### Task description:
Could you restate all of the records below exactly, with the pictures left out?

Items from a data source
══════════

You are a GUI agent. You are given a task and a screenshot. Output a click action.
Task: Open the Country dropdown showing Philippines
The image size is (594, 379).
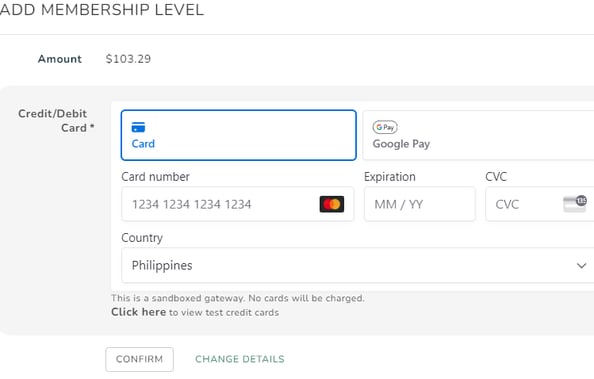(358, 265)
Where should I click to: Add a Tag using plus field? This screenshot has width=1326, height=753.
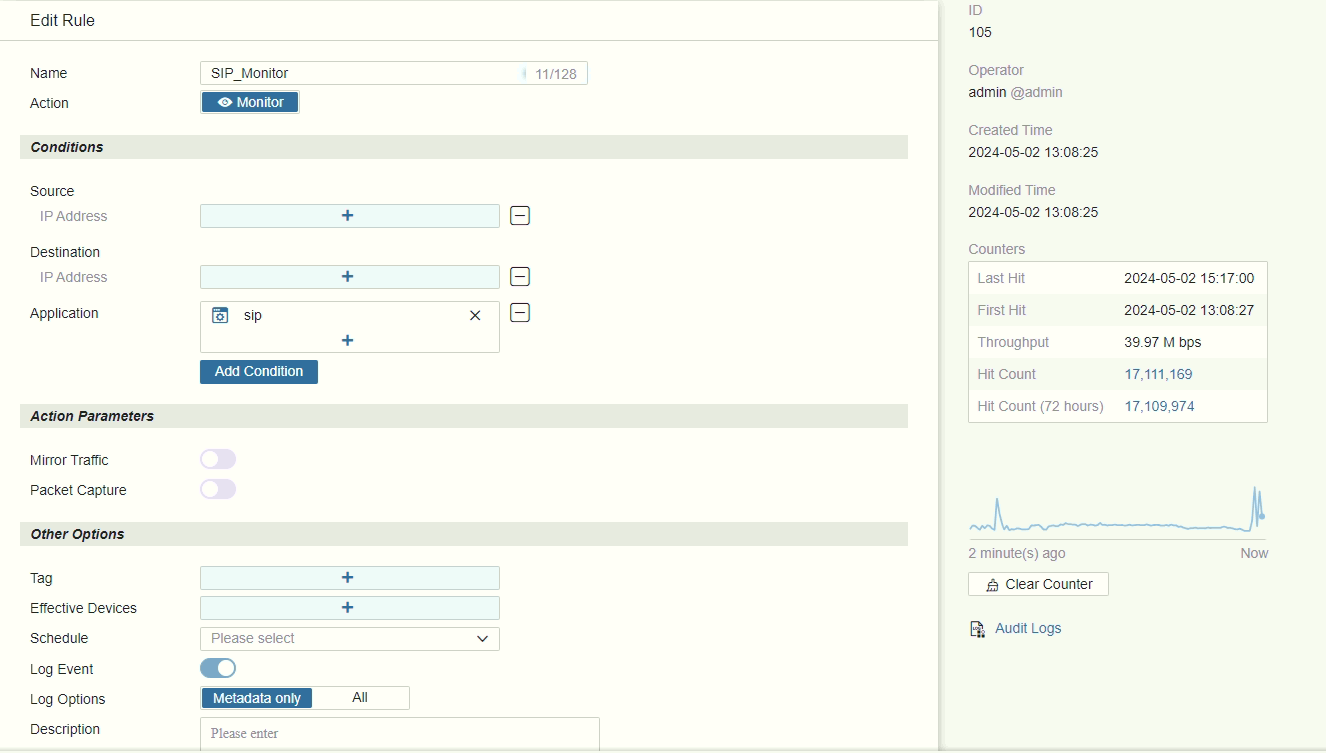point(349,578)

══════════

### Solution below:
You are a GUI agent. You are given a task and a screenshot. Output a click action.
Task: Open the Country dropdown showing Philippines
The image size is (594, 379).
(358, 265)
Where should I click to: Add a Tag using plus field? This screenshot has width=1326, height=753.
point(349,578)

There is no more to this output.